[Document passage]:
*** Block opens ***

Velez riding rookie roller-coaster

BILL LANKHOF -- Sun Media

, Last Updated: 10:48 AM ET

Marco Velez is four games into his Major League Soccer career and so far it has been everything he hoped it would be and feared it might be.

The Toronto FC rookie defender has tasted agony but downed it with a chaser of satisfaction. Two wins. Two losses.

Pushed into a starting role, perhaps unexpectedly before his time with the injury to No. 1 draft pick Julius James, Velez has faced a sharp learning curve. Saturday, in what coach John Carver called his best performance, Velez helped the Reds to a 1-0 home-opener win.

The previous week, judging by the Internet chatterboxes, you'd think Velez had committed an assault of indecent proportion.

"I knew myself there would be times like that coming in," Velez said yesterday of the reaction to his performance -- or lack thereof -- after a 4-1 loss to D.C. United and a shaky effort against the L.A. Galaxy. He knew there would be days when he would second-guess himself; days with too many rookie mistakes.

"It's a top league. You just have to be ready to listen, learn and work hard and I'm willing to do that," he said.

While some suggest that Velez is in over his head after being picked up from the Puerto Rico Islanders of the United Soccer League, Carver is not one of them.

"D.C. was a disaster -- but it was for everybody, not just Marco. I get this impression that there's a bit of a witch hunt after Marco because every time I go to a press conference I get asked about Marco Velez. We have to be patient. Give him time to adjust," the coach said yesterday.

While others see mistakes, Carver sees "a strong boy" who is comfortable with the ball, has pace and all the physical skills needed to succeed in the MLS. "It's a matter of making the right decisions. When you have older players they make quicker decisions, not because they're quick but because they're quite clever in the head.

"All he has to do is adjust to the pace and the standard of football."

Against L.A., Landon Donovan juked around him for a goal. Then, a Velez hand ball resulted in a goal.

"I had two unlucky moments. But that happens to everybody. It doesn't put me down but ... there are a lot of little things I need to work on."

*** Block closes ***

Records excerpted from a collection:
*** Block opens ***

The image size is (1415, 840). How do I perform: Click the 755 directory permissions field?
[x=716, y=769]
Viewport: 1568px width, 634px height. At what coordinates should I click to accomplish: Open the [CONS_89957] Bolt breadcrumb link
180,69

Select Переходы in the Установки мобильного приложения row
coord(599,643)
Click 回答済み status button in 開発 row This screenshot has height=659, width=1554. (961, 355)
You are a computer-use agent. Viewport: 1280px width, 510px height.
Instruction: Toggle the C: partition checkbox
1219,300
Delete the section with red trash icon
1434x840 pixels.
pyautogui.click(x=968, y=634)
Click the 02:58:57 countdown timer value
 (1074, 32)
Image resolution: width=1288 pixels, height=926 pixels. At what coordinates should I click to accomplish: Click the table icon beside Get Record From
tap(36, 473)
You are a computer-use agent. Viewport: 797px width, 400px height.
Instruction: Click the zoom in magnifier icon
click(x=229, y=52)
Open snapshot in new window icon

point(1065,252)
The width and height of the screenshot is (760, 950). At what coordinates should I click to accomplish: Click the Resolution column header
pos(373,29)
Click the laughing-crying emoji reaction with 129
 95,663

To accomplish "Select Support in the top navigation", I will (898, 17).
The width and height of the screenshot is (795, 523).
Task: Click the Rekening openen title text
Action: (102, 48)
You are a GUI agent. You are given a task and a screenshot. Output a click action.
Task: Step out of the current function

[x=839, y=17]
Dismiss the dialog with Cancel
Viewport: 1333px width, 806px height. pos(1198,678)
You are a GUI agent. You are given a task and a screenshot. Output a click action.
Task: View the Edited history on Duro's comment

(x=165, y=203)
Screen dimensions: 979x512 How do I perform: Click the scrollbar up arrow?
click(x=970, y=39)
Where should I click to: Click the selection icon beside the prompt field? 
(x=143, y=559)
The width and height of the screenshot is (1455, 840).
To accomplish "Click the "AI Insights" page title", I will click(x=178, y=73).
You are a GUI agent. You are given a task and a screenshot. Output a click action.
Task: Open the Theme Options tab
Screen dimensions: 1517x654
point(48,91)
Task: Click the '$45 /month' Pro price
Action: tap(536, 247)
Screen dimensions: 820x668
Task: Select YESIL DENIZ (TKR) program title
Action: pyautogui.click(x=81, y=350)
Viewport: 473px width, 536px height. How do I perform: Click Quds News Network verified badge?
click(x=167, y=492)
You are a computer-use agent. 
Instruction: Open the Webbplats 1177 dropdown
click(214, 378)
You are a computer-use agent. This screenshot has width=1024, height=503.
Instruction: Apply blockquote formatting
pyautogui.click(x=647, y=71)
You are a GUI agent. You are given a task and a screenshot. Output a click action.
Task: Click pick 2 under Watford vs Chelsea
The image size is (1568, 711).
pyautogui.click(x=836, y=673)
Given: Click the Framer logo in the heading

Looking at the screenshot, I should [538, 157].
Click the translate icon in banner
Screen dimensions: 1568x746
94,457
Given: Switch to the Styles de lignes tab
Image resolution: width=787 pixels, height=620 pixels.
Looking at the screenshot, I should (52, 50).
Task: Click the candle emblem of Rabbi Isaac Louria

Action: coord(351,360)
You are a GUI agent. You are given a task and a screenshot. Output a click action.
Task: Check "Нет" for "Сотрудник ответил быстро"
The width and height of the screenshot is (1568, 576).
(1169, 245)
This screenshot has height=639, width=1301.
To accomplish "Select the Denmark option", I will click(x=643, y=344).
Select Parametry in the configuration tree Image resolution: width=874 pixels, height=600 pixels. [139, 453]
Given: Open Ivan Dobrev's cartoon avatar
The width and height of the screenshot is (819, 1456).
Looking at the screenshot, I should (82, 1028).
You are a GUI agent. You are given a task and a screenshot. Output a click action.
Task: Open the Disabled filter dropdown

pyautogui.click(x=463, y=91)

*** Block closes ***

[What is being asked]: Proceed with the article about Toronto FC rookie defender Marco Velez, picking up after its final quoted line.

[Exercise answer]:
When Velez dressed for FC's opener he became the first Puerto Rican born and raised player to make it to the MLS. It came after five seasons in the United League.

"He has come to a higher standard of football," Carver said. "He has come into a bigger club, different environment, playing on a different surface, new players, new coach. A lot of things are against him. But, since the DC game he has knuckled down. He's improving. He had a problem: He didn't know when to step up or when to hold, something we've worked on. As long as he's prepared to listen and learn then he'll make progress."

In the USL, Velez had a comfort zone bred of familiarity, that he knew would not be there this season.

"It's a big jump. Also I've never faced any of the players here. In the other league, I'd faced a lot of those guys for years so I know every player and what they do. Here, I don't know any of the (opposing players) strengths or tendencies. People can tell you but once the game starts, it's not the same as knowing yourself."

So Donovan steps around him like he's fitted with Jimmy Hoffa loafers. "When you know players as a defender you can anticipate what they're going to do," Carver said.

Velez, named captain of his national team in January, played 123 games in the USL and last year led the Islanders to the semi-finals. But the MSL game is a fraction quicker with an extra dash of skill.

"It's not a day and night difference," Velez said. "The players here realize and recognize little spaces that some of the guys over there don't see as quickly. Sometimes you can get away with things in the other league that you can't get away with here."